FRI—December 10, 2021 THROUGH SAT—June 4, 2022
WED-SAT—12–6 PM, free
*Now extended through June 4.*
The Experimental Self: Edvard Munch’s Photography, an exhibition organized by American-Scandinavian Foundation with The Munch Museum in Oslo that first brought the photographic work of the master painter to NYC in 2017/18 before traveling worldwide, returns to Scandinavia House this winter with a newly conceived design and a section including vintage camera equipment alongside the release of the 2020 illustrated book The Experimental Self: The Photography of Edvard Munch, awarded with diploma as one of The Year’s Most Beautiful Books, 2021 by Grafill, Norway’s National Organization for Visual Communication. An Interactive 3-D Tour of the exhibition is now available; click here to launch or enter portal at right. On March 26, curator Patricia G. Berman and MaryClaire Pappas will join ASF President Edward Gallagher for the virtual panel discussion “In Conversation: The Photography of Edvard Munch”; learn more here. Beginning this spring, Scandinavia House is also rolling out a series of lesson plans for children to engage with Edvard Munch’s Photography; see the Education Resources Page here. Due to popular response, the exhibition has now been extended through June 4.
Internationally celebrated for his paintings, prints, and watercolors, Norwegian artist Edvard Munch (1863–1944) also took photographs. In 2017/18, the exhibition The Experimental Self: Edvard Munch’s Photography at Scandinavia House drew widespread acclaim for introducing audiences to his photographic and film work, emphasizing the artist’s experimentalism and examining his exploration of the camera as an expressive medium. This exhibition includes Munch’s experimental portraiture of friends and family as well as his self-portraiture, including images from what he termed his “Fatal Destiny” portfolio, staged between 1902 and 1908. By probing and exploiting the dynamics of “faulty” practice, such as distortion, blurred motion, eccentric camera angles, and other photographic “mistakes,” Munch photographed himself and his immediate environment in ways that rendered them poetic. In both still images and in his few forays with a hand-held moving-picture camera, Munch not only archived images, but invented them. As a recent Financial Times Magazine review of the works states, “Munch’s mercurial snapshots trace the survival of an artist obsessed with loss… his photographs remain tantalisingly opaque a century on.”
Having since traveled to eight venues worldwide, including Seattle, Oslo, Stockholm, Fredrikssund (Denmark), and Bergen, the exhibition will be returning to Scandinavia House beginning December 10 in a new iteration, including photographic enlargements and a display of the amateur camera models similar to those he used in his work.
The exhibition will also feature a “selfie station” for visitors to interact with Edvard Munch’s experimental self-portraiture, as well as the opportunity to browse the new publication, which includes 120 fully illustrated pages alongside essays by curator Patricia G. Berman, Tom Gunning and MaryClaire Pappas, available for purchase in the Shop. On loan from the Munch Museum in Oslo, Norway, the approximately 50 copy prints in the exhibition and a continuous projection of Munch’s films will be accompanied by contextualizing didactic panels as well as a video presentation.
Explore an Interactive 3-D Gallery Tour of the full exhibition, courtesy of Eazel, through the portal above or by following the link here.

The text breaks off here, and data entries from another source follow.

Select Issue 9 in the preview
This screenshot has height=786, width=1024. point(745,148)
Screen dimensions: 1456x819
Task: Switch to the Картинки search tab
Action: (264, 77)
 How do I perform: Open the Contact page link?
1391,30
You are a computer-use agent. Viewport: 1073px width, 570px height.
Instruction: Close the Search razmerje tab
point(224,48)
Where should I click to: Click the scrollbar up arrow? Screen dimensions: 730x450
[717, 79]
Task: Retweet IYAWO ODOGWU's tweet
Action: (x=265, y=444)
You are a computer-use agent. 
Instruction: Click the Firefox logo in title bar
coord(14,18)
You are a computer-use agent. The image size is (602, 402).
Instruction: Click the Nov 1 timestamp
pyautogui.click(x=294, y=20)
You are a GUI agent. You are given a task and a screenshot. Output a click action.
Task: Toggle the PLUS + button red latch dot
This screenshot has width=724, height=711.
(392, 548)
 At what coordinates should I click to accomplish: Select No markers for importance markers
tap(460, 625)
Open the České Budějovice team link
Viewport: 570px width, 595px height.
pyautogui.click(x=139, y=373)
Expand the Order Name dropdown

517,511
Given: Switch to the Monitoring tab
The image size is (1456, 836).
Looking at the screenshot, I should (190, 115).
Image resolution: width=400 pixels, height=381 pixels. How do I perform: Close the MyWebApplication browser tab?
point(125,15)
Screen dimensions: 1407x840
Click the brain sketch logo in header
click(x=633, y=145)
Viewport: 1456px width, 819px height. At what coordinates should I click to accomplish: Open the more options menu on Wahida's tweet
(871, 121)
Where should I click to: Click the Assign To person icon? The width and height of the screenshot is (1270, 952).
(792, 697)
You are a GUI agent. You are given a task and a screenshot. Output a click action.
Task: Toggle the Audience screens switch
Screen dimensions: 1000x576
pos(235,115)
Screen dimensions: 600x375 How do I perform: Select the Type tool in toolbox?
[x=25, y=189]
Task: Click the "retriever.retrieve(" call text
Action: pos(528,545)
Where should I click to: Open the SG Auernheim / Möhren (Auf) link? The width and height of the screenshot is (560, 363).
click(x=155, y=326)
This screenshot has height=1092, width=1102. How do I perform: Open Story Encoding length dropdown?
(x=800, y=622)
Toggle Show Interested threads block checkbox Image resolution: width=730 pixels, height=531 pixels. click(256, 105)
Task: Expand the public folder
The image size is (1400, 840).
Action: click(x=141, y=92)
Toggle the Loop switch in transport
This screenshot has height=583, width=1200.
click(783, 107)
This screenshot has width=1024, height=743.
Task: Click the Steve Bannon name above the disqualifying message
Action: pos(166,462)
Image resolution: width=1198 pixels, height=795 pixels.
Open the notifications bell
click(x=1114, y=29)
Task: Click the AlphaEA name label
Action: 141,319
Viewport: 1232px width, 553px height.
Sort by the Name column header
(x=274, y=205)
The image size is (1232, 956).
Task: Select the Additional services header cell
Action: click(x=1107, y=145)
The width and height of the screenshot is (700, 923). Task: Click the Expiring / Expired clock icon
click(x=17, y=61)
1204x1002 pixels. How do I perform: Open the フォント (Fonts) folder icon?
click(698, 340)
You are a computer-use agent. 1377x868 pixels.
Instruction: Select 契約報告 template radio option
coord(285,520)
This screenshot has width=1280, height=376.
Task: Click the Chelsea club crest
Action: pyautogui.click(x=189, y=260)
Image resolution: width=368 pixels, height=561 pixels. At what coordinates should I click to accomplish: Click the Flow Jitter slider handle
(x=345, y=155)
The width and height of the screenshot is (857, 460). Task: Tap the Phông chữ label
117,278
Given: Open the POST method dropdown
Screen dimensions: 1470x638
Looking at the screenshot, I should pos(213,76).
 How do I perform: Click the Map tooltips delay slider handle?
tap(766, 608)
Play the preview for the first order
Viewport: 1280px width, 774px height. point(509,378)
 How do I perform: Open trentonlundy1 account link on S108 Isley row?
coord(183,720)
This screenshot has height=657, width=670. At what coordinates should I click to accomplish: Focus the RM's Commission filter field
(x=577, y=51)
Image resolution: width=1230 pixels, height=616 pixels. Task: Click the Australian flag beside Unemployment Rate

In Conversation: The Photography of Edvard Munch
Premieres Saturday, April 1 at 1 PM
This exhibition has been organized by the American-Scandinavian Foundation in partnership with The Munch Museum in Oslo, Norway. It has been supported by the Inger and William Ginsberg Support Fund.
Attendees are required to follow all Scandinavia House safety protocols, including observing social distancing rules in signage. Please read our full safety protocols here.
ABOUT THE CURATOR
A professor of art history at Wellesley College, Dr. Patricia Berman is a leading specialist in early modern Scandinavian art and the author of numerous important scholarly publications in the field. From 2010-2015, she held a faculty position at the University of Oslo, Norway, where she continues to be part of a research project entitled “Edvard Munch, Modernism, and Modernity.”
Her curatorial work has included Munch|Warhol and the Multiple Print (2013, New York and Ankara, Turkey); Luminous Modernism: Scandinavian Art Comes to America, A Centennial Retrospective 19122012 (2011, American-Scandinavian Foundation); In Munch’s Laboratory: The Path to the Aula (2011, Munch Museum, Oslo), Edvard Munch and the Modern Life of the Soul (2006, Museum of Modern Art, NY).
Lesson Plans
This spring Scandinavia House will be rolling out a series of lesson plans for children’s educational activities related to Munch’s photography. Now online, a “Pinhole Camera Lesson Guide” by educator Genevieve Ward-Wernet introduces children to the process of building and using a pinhole camera to create imagery using the camera obscure effect. Additional resources will be added over the coming weeks.